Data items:
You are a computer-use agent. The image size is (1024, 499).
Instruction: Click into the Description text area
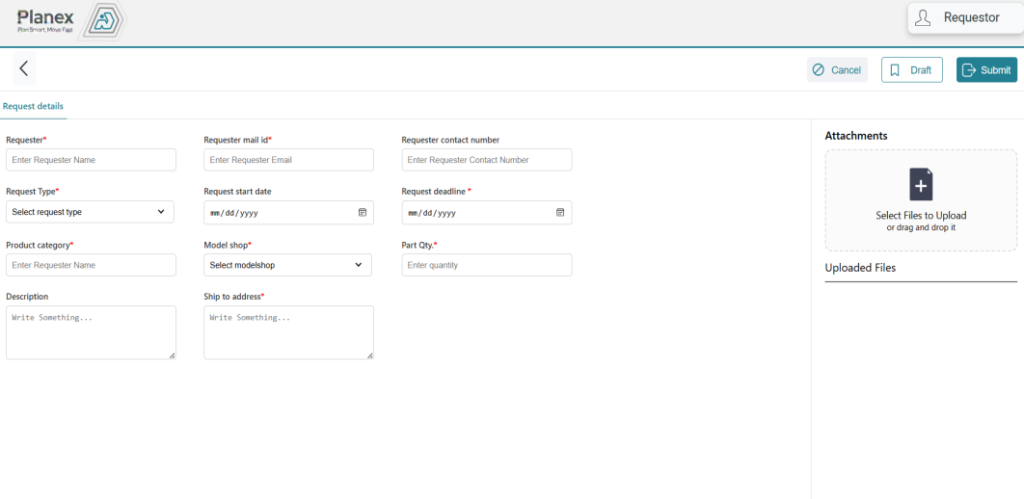coord(90,332)
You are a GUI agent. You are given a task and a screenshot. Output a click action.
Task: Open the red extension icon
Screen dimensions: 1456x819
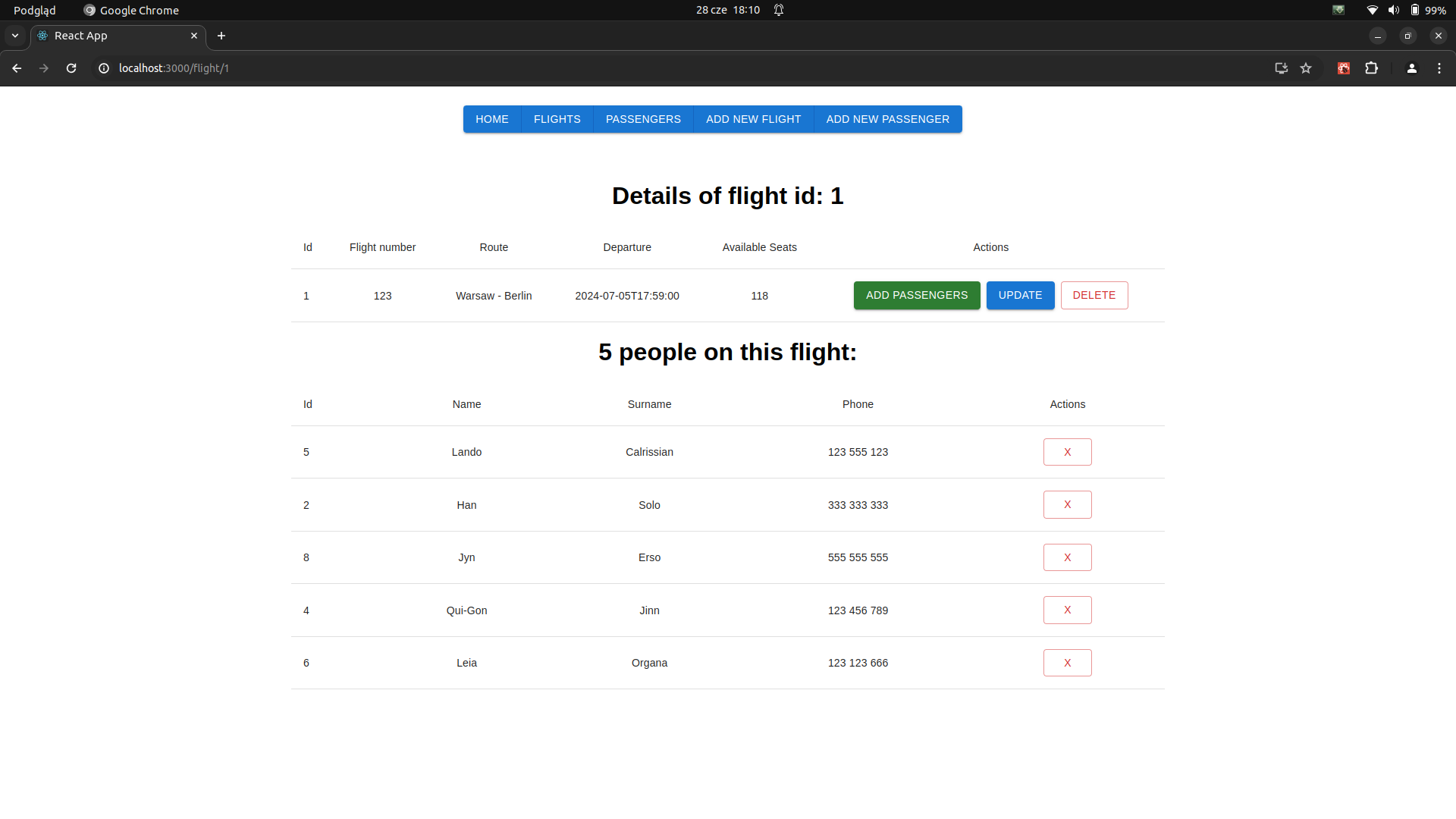point(1343,68)
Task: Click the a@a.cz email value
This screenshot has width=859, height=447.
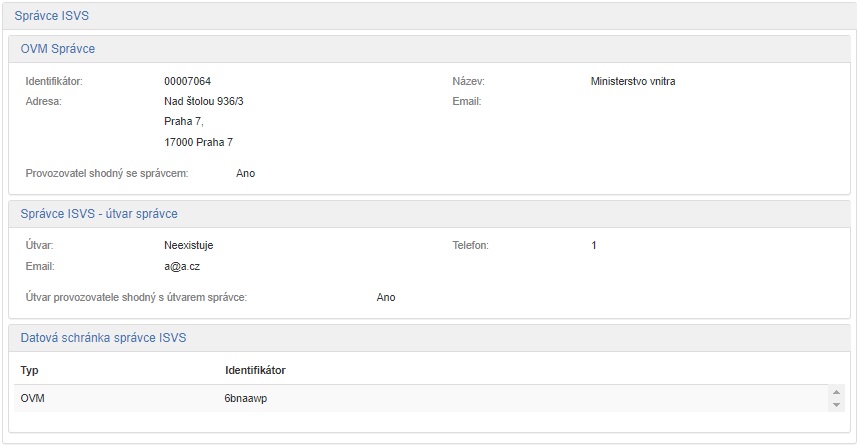Action: [183, 266]
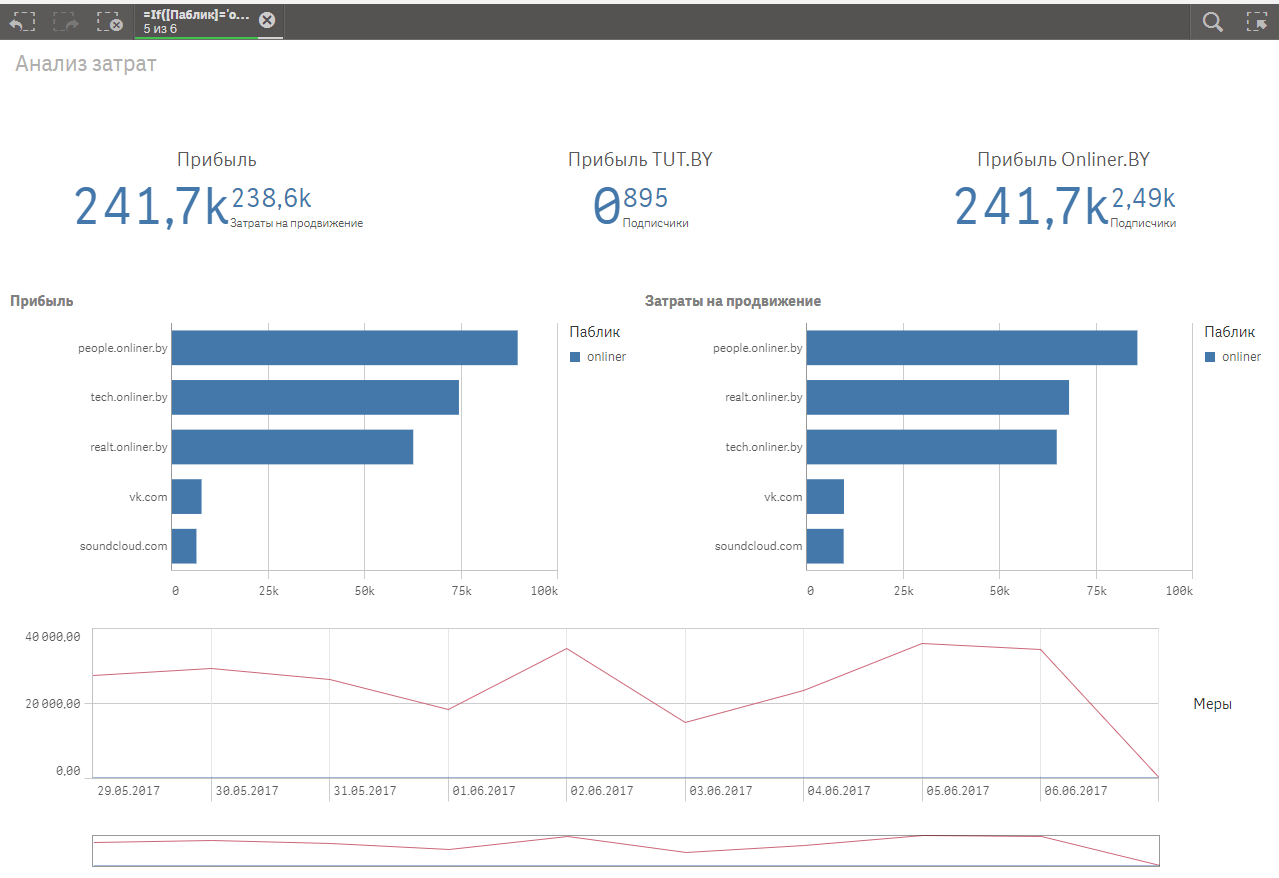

Work to complete
Count the lines above that contain the string "screenshot", with case taken into account. Give only the number.

Output below
2